FAITH AND TRUST

Open mosques in low Covid-19 counties - Muslims

Muslims to celebrate Idd-ul-Fitr on Saturday or Sunday depending on sighting of the moon.

In Summary

•On Thursday, the Kenya Muslims National Advisory Council said government should trust Muslims enough to adhere to strict guidelines for opening mosques.

• He said mosques that don't observe health directives should be closed.

 

Kemnac chair Sheikh Juma Ngao and chief adviser Juma Abdulrazak at the Panaroma Hotel in Mombasa on Thursday.
GIVE US THE TEST: Kemnac chair Sheikh Juma Ngao and chief adviser Juma Abdulrazak at the Panaroma Hotel in Mombasa on Thursday.
Image: BRIAN OTIENO

@Yobramos4                               

Muslim clerics in Mombasa have urged the government to open mosques in counties with few or no Covid-19 cases for Idd prayers.

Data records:
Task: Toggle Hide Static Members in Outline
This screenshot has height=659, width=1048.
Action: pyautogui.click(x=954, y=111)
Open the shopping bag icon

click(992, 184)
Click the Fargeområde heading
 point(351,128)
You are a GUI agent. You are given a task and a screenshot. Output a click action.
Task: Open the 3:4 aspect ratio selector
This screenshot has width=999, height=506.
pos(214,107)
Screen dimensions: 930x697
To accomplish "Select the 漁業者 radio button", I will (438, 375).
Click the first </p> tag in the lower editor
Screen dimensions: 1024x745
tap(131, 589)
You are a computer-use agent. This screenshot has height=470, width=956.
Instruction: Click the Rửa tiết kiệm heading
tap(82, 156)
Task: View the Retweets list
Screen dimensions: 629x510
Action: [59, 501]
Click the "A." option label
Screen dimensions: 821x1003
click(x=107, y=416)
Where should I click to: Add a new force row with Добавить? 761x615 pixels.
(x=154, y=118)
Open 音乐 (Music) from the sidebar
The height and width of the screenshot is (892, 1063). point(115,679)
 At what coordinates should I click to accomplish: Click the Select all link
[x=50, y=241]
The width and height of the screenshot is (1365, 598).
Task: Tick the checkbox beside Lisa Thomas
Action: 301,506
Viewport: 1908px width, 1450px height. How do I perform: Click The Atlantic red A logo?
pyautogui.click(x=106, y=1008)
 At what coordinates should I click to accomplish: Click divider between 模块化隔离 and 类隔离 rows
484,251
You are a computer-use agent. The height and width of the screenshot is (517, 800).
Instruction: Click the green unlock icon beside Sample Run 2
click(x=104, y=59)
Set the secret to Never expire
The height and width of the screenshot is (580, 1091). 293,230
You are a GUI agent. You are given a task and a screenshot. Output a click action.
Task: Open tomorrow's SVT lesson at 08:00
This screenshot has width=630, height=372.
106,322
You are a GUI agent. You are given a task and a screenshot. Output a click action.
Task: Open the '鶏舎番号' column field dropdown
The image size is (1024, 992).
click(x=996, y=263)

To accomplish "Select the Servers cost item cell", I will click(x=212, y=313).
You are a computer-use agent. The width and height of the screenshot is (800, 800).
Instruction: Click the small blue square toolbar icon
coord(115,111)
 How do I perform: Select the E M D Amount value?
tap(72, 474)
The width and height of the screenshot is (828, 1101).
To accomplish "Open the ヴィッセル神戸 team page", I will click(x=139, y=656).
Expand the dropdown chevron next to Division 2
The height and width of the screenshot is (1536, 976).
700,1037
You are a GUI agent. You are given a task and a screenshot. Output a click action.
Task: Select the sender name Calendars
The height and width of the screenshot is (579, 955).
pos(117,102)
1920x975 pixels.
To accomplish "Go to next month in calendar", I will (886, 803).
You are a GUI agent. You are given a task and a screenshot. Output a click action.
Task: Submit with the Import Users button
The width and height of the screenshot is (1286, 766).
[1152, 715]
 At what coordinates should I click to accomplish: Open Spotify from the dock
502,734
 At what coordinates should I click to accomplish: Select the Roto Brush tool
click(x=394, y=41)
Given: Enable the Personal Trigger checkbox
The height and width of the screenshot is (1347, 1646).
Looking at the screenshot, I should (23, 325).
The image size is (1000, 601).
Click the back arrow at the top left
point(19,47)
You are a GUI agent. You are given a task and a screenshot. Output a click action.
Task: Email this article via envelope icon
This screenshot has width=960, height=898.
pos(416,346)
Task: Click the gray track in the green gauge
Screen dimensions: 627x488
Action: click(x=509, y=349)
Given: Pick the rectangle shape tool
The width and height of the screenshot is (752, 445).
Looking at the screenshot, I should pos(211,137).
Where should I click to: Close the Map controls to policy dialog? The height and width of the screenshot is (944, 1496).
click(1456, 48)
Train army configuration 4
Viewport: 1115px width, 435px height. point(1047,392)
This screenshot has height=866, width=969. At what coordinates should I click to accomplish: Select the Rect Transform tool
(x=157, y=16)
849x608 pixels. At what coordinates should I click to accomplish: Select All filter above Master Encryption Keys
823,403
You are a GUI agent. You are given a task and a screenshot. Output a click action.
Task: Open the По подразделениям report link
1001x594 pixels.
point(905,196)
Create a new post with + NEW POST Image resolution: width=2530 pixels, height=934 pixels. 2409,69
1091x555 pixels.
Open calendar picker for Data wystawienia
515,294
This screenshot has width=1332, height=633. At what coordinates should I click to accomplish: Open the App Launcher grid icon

**WHAT TO PRODUCE**
According to the article on opening mosques, when will Muslims celebrate Idd-ul-Fitr?

**EXERCISE RESULT**
On Saturday or Sunday, depending on the sighting of the moon.